I am wondering why so many examples read byte arrays into streams in chucks and not all at once... I know this is a soft question, but I am interested.

I understand a bit about hardware and filling buffers can be very size dependent and you wouldn't want to write to the buffer again until it has been flushed to wherever it needs to go etc... but with the .Net platform (and other modern languages) I see examples of both. So when use which and when, or is the second an absolute no no?

Here is the thing (code) I mean:

var buffer = new byte[4096];

while (true)
{
    var read = this.InputStream.Read(buffer, 0, buffer.Length);

    if (read == 0)
        break;

    OutputStream.Write(buffer, 0, read);
}

rather than:

var buffer = new byte[InputStream.Length];

var read = this.InputStream.Read(buffer, 0, buffer.Length);

OutputStream.Write(buffer, 0, read);

I believe both are legal? So why go through all the fuss of the while loop (in whatever for you decide to structure it)?

I am playing devils advocate here as I want to learn as much as I can :)

回答1:

In the first case, all you need is 4kB of memory.

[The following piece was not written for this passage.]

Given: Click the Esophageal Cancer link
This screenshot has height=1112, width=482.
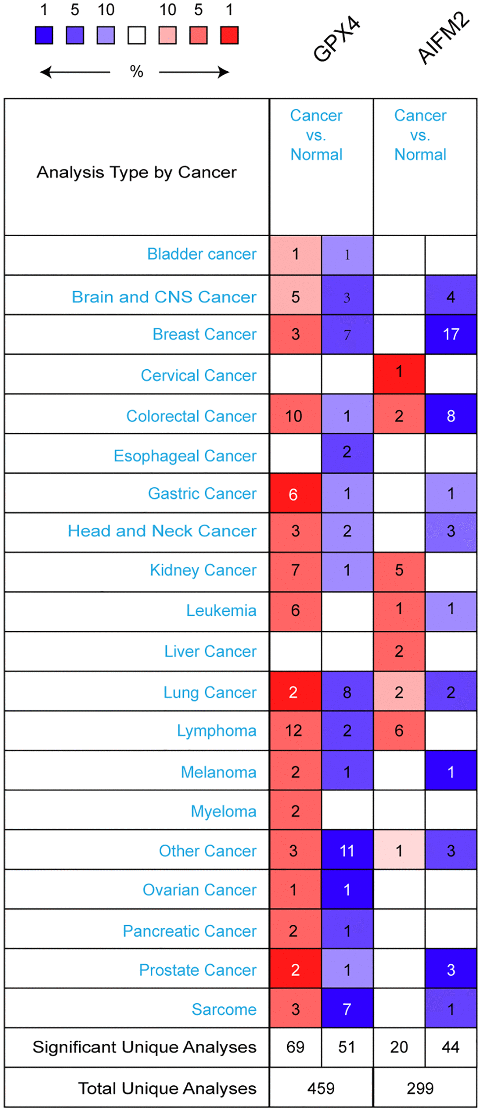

In the second case, you need as much memory as the input stream data takes. If the input stream is 4GB, you need 4GB.

Do you think it would be good if a file copy operation required 4GB of RAM? What if you were to prepare a disk image that's 20GB?

There is also this thing with pipes. You don't often use them on Windows, but a similar case is often seen on other operating systems. The second case waits for all data to be read, and only then writes them to the output. However, sometimes it is advisable to write data as soon as possible—the first case will start writing to the output stream as soon as the first 4kB of input is read. Think of serving web pages: it is advisable for a web server to send data as soon as possible, so that client's web browser will start rendering headers and first part of the content, not waiting for the whole body.

However, if you know that the input stream won't be bigger than 4kB, then both cases are equivalent.



回答2:

Sometimes, InputStream.Length is not valid for some source, e.g from the net transport, or the buffer maybe huge, e.g read from a huge file. IMO.



回答3:

It protects you from the situation where your input stream is several gigabytes long.



回答4:

You have no idea how much data Read might return. This could create major performance problems if you're reading a very large file.

If you have control over the input, and are sure the size is reasonable, then you can certainly read the whole array in at once. But be especially careful if the user can supply an arbitrary input.